*** Opening DATA TO USE ***
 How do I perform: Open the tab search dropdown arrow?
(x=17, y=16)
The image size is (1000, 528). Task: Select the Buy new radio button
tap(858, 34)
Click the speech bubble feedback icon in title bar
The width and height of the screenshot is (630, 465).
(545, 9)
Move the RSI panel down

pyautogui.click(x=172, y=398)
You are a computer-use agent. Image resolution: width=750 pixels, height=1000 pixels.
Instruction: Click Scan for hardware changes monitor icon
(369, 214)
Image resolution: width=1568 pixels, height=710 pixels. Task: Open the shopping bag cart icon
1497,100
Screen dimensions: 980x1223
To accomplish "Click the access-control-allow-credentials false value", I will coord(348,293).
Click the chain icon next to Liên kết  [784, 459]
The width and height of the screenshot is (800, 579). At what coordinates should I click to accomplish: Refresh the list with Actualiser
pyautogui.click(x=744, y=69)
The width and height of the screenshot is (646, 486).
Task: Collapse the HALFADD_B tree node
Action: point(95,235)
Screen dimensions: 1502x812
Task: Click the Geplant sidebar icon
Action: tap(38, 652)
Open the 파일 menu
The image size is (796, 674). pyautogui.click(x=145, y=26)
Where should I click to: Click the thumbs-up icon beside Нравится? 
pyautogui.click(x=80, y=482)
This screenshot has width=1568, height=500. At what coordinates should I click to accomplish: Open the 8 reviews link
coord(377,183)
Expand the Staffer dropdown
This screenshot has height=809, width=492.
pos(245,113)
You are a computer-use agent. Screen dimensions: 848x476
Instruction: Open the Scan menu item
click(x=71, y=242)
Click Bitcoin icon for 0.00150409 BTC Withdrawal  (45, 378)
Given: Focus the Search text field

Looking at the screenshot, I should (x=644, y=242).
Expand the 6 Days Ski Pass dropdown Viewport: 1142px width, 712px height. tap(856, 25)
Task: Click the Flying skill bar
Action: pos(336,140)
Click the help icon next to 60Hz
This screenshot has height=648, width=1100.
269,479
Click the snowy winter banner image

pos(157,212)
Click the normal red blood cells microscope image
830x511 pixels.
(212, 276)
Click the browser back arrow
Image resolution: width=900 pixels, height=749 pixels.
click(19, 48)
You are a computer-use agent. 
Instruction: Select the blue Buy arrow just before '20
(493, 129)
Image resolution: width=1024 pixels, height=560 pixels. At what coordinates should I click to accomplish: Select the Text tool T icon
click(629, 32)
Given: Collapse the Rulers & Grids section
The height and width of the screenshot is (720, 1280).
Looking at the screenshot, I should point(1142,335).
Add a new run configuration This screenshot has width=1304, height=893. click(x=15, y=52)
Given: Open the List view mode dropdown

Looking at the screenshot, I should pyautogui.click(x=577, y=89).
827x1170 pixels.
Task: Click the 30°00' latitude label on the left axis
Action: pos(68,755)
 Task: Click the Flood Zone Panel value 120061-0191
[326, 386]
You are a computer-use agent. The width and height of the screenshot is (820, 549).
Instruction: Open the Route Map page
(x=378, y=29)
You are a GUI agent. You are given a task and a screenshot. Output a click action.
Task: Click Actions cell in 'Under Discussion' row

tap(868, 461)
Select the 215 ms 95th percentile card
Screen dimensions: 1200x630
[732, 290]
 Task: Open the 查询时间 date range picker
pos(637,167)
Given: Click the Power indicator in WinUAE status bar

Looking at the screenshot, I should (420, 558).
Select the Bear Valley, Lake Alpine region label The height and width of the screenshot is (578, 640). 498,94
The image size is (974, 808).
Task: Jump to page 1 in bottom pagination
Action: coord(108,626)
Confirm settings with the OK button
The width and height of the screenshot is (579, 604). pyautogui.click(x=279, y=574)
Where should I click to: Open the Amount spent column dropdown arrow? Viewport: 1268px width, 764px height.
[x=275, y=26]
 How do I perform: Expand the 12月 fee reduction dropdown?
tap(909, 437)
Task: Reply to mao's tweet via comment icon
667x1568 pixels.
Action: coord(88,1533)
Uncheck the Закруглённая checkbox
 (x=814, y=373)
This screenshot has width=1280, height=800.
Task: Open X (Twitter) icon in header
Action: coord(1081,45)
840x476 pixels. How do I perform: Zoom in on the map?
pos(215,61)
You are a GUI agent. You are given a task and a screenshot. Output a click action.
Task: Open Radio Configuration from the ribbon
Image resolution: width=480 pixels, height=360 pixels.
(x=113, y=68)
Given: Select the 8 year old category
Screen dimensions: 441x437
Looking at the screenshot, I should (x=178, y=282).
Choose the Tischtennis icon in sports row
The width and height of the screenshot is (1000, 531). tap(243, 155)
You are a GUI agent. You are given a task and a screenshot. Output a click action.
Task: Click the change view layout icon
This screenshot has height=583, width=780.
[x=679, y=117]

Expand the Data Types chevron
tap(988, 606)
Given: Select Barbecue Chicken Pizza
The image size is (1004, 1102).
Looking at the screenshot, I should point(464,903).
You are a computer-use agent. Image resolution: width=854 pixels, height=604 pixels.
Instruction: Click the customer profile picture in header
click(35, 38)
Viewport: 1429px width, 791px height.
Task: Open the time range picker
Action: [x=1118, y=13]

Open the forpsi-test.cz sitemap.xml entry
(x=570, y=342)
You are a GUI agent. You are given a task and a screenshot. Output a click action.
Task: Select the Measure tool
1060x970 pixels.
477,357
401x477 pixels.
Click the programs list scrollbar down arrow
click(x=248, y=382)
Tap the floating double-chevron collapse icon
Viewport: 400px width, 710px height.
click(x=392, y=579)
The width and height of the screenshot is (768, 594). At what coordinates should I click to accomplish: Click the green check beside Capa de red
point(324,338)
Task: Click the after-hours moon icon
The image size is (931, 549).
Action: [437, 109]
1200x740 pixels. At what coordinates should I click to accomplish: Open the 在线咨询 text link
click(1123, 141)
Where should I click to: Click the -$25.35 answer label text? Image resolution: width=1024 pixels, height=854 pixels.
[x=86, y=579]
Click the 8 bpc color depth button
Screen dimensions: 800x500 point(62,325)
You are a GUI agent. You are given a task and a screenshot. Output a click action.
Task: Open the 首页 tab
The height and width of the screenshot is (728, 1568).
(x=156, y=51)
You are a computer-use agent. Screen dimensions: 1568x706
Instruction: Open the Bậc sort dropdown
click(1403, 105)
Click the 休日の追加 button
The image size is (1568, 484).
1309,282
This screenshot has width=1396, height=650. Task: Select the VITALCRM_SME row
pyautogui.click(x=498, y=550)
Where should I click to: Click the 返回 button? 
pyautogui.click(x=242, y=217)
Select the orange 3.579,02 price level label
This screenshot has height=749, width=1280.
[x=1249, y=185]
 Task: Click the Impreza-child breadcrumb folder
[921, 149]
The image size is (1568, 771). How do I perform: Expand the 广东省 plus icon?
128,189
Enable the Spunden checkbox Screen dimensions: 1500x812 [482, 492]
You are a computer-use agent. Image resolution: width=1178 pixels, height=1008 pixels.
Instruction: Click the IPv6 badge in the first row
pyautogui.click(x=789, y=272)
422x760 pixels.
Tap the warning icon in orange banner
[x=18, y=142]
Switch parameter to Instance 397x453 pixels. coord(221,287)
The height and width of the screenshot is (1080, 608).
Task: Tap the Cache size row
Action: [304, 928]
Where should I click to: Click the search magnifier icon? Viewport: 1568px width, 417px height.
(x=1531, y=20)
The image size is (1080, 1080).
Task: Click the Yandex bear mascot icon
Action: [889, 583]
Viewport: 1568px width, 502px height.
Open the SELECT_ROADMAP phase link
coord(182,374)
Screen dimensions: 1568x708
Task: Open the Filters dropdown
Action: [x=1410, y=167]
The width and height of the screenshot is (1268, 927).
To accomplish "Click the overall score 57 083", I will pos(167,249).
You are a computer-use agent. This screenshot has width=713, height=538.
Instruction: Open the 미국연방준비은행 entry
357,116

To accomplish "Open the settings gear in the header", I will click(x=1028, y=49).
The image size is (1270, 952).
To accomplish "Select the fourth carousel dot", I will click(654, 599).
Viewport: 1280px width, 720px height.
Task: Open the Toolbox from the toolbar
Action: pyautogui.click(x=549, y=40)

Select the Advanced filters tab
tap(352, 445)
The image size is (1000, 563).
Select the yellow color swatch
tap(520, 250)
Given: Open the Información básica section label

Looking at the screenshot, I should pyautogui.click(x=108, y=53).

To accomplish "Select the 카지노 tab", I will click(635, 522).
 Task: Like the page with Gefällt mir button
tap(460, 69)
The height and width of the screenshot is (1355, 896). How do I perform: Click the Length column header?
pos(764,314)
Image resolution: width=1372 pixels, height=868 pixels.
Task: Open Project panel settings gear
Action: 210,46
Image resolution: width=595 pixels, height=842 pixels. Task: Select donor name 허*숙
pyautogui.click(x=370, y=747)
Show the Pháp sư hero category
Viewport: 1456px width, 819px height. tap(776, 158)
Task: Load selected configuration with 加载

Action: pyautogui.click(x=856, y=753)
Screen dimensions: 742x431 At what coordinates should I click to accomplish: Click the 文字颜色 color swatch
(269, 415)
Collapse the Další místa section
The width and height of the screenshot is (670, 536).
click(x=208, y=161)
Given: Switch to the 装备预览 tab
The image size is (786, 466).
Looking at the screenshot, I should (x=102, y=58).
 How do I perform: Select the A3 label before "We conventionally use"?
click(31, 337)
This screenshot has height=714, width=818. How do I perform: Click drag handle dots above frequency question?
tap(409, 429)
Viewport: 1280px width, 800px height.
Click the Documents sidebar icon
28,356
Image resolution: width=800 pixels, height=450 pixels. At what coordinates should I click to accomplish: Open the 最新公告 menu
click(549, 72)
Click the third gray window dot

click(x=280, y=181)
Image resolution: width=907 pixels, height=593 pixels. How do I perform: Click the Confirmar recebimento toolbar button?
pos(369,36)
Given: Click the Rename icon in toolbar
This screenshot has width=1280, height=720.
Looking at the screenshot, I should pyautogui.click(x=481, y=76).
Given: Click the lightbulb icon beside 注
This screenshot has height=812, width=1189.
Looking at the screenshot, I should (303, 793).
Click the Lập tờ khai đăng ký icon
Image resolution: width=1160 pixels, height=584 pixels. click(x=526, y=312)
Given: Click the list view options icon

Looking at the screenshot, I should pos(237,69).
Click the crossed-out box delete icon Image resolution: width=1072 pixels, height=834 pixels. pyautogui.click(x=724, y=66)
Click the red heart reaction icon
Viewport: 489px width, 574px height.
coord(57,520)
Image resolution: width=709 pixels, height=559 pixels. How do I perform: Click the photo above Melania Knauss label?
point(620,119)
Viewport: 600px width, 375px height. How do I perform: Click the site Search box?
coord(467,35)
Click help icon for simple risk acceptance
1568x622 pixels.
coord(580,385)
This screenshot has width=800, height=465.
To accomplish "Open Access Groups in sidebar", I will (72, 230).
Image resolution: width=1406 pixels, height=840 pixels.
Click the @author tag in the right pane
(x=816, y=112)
*** Closing DATA TO USE ***
### WHAT IS NEEDED
List each line of the entries that holds the string "help".

### SOLUTION BELOW
Click the help icon next to 60Hz
Click help icon for simple risk acceptance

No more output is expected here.